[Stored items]
┄┄┄┄┄┄┄┄┄┄

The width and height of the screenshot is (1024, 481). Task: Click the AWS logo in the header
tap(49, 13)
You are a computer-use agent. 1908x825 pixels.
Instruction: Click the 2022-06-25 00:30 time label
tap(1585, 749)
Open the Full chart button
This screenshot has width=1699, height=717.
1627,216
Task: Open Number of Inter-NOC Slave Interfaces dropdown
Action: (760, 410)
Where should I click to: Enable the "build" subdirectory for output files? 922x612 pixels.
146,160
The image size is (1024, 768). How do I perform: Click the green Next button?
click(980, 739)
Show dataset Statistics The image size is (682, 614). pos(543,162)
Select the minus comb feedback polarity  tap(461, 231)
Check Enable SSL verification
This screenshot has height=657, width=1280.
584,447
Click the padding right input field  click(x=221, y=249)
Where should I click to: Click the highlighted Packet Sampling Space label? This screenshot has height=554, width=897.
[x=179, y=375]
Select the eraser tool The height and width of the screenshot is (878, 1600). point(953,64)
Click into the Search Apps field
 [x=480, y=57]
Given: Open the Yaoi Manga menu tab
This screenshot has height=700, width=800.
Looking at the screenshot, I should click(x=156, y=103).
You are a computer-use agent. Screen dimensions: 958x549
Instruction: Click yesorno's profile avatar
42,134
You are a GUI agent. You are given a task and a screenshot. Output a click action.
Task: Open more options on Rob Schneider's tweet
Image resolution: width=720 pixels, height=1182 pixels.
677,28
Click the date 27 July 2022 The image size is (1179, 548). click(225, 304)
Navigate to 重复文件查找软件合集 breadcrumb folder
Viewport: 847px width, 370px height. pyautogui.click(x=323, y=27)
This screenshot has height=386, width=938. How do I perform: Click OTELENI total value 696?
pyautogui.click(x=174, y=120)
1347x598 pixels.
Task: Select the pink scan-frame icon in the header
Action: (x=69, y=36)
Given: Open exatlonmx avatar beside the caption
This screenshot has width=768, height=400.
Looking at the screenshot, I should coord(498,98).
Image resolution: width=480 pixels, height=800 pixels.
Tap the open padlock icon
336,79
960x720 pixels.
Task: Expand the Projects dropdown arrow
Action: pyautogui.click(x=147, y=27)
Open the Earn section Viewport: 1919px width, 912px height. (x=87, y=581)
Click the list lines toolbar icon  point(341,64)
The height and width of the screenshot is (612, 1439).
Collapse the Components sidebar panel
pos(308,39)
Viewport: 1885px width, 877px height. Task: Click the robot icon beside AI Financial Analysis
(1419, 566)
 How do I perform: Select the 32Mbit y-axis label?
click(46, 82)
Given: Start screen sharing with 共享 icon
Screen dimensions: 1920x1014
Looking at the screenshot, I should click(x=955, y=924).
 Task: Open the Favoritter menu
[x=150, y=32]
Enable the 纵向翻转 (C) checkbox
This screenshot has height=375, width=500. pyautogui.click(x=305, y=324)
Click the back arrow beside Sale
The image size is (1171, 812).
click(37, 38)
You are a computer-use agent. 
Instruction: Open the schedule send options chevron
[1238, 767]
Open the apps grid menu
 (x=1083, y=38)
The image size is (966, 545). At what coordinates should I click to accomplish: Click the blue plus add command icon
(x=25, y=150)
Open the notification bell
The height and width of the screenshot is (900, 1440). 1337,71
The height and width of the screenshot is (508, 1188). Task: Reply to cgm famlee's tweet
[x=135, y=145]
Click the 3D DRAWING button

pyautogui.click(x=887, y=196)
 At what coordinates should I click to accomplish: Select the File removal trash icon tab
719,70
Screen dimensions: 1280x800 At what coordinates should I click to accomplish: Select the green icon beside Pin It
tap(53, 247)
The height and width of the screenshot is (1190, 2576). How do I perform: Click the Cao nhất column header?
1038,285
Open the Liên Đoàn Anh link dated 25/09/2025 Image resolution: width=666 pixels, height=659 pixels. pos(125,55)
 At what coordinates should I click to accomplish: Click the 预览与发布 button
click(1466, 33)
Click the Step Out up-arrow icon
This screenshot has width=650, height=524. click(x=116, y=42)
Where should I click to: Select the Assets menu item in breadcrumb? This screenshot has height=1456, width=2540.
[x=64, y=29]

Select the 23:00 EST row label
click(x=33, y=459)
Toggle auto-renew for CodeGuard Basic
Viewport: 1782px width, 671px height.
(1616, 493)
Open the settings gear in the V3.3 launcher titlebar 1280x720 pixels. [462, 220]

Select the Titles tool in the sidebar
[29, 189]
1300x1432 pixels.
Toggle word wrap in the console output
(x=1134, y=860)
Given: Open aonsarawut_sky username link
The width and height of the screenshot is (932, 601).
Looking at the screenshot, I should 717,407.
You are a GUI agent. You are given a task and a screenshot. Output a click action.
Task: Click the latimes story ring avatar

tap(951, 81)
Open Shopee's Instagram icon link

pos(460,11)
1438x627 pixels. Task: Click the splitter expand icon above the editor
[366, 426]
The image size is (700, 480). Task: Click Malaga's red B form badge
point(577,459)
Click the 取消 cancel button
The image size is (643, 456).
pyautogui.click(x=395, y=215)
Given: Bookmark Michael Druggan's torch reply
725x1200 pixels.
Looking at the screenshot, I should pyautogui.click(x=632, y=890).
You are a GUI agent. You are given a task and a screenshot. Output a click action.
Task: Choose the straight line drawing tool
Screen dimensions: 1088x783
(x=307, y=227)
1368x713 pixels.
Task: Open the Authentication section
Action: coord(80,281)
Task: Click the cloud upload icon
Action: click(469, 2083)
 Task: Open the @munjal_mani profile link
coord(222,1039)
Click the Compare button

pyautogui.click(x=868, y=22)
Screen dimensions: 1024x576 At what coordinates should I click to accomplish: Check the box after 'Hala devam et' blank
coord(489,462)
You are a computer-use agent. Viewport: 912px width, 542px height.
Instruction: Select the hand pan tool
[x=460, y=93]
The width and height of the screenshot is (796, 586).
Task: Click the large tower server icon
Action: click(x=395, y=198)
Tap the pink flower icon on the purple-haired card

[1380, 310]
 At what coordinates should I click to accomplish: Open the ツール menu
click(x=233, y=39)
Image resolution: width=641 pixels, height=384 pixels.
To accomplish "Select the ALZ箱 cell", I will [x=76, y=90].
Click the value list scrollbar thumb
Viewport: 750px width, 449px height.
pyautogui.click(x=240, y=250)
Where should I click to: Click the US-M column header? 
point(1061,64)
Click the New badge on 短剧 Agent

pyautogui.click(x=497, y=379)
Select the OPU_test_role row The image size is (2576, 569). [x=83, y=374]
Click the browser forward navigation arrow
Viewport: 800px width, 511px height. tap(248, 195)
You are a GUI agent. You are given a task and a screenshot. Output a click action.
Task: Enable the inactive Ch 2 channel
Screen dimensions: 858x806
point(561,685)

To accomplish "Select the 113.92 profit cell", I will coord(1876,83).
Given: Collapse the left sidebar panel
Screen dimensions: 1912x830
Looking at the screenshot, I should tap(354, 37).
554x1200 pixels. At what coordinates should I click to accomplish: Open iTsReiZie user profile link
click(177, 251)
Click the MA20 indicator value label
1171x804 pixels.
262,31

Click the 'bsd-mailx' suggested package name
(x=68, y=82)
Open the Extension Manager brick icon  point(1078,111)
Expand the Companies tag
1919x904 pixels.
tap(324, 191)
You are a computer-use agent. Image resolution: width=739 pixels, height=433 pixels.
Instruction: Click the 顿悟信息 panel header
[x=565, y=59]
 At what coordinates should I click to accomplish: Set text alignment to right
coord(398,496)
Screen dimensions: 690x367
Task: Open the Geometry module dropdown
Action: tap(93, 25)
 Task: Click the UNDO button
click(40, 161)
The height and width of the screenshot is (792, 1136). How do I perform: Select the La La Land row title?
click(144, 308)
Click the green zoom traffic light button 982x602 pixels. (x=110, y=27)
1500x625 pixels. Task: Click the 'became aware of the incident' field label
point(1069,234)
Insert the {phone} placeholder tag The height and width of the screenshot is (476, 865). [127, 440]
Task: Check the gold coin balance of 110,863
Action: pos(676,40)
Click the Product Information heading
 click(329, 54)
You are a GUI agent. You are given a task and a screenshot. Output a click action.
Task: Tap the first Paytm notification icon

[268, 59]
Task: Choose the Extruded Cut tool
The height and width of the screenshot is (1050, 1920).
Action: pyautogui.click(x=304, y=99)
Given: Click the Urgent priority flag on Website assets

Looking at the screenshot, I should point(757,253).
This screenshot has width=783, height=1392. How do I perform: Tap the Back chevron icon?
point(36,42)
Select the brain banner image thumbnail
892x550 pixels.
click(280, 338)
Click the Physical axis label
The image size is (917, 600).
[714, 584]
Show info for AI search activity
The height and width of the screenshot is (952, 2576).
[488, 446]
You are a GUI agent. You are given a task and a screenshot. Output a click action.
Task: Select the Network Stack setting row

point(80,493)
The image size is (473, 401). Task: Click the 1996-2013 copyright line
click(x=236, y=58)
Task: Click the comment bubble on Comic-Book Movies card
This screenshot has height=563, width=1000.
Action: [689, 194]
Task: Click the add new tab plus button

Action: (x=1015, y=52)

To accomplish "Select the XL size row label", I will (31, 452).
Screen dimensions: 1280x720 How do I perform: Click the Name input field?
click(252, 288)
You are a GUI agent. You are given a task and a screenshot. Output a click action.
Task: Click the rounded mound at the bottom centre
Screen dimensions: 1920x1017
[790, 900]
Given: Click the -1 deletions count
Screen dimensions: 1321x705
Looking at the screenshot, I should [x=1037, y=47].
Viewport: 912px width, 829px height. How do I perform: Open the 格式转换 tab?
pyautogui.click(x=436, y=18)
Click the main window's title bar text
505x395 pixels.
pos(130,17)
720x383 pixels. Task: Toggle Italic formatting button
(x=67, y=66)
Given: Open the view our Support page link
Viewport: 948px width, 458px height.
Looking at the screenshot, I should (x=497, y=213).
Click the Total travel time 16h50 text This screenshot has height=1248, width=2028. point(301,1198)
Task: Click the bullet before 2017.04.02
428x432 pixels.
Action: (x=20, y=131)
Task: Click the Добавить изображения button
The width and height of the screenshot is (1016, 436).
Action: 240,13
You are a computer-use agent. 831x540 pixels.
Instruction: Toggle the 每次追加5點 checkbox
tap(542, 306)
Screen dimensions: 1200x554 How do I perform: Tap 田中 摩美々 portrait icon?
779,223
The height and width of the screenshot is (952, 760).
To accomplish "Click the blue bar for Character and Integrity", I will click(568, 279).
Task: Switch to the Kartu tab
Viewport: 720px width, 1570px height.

┄┄┄┄┄┄┄┄┄┄

Start with the line above that contains "This screenshot has height=386, width=938." and end with the line that contains "Given: Open exatlonmx". Write out those lines exactly, and only those.

§ **Answer to the exercise**:
This screenshot has height=386, width=938. How do I perform: Click OTELENI total value 696?
pyautogui.click(x=174, y=120)
1347x598 pixels.
Task: Select the pink scan-frame icon in the header
Action: (x=69, y=36)
Given: Open exatlonmx avatar beside the caption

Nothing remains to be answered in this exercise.